In Just another cult, PalMD of The Denialism Blog on ScienceBlogs writes about a case in which a young lady who had fallen deep into the depths of acute schizophrenic psychosis because her parents were Scientologists who had fallen hook line and sinker for the cult’s anti-Psychiatry rhetoric. Having been denied access to medical treatment for so long, the 18-year-old had become “completely disconnected from reality” and “was hearing voices, screaming, picking at her clothes and skin, unwashed, and unable to have any coherent interaction with others”. It was this desperate state of affairs that finally led the parents to bring her to a hospital.

Prior to bringing her to the hospital, the parents turned to their Cult of Scientology, who informed them that their daughter could be returned to normalcy using the “church’s” (un-scientific) applied philosophies. They were also told that medical psychiatry would destroy any chance of recovery.

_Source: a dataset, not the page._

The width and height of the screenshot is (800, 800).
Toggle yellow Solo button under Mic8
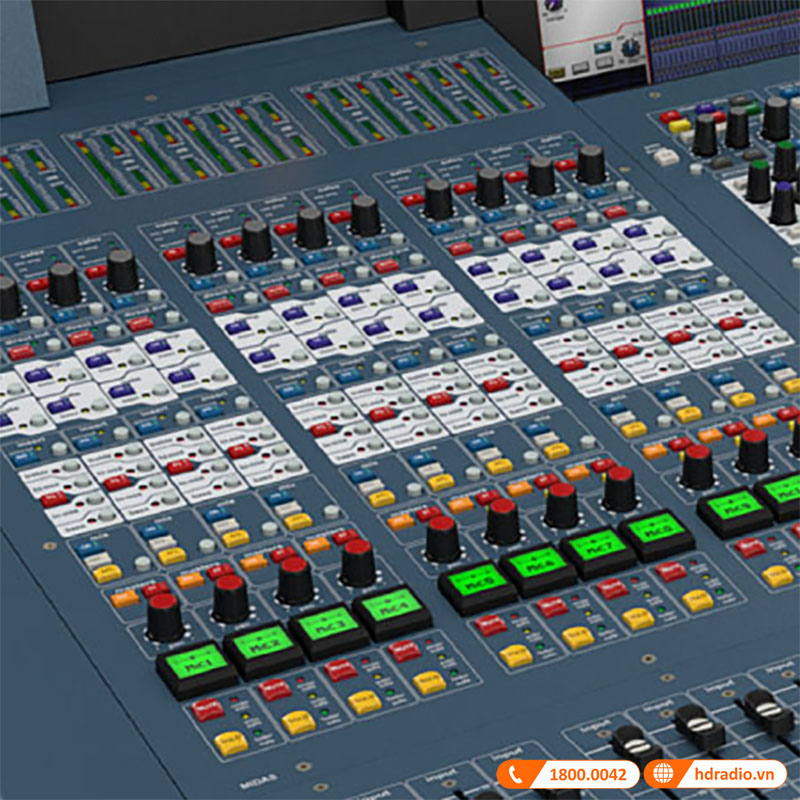click(697, 601)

“Psychiatrists had told the parents that they could expect a lifetime of illness, hospitalizations, maybe a job, maybe a life in a group home, and, if there was some luck, a somewhat normal life. Maybe. The church assured them that, through their healing programs, their child would return to normalcy. The demons haunting her would be purged, and she could have the life of a normal, young woman. For a price…

So, as we medicated the patient, in an attempt to reduce her fear and hallucinations, the parents came to the hospital enraged, sure that psychiatry was designed to destroy their child. Also, as parents, they felt it was within their rights to take their child, fly her to California, and enroll her in a Scientology treatment program. But the patient was 18. Without her explicit consent, they had no right to take her out of the hospital until she was stabilized. As any parent would, they had trouble understanding this. I spent hours on the phone and at the bedside with them. Since the parents could not serve as legitimate surrogates for the patient, it was necessary to file papers for involuntary psychiatric commitment. And from there arose the next problem.

My residents contacted the staff psychiatrist. He refused to certify the patient. They paged me. I called the chair of the department. He was at first quite vague, then he explained that Scientologists sue psychiatrists…a lot. But what of your duty, I asked him. He was clearly nervous about the entire case, and told me the rest was up to me.”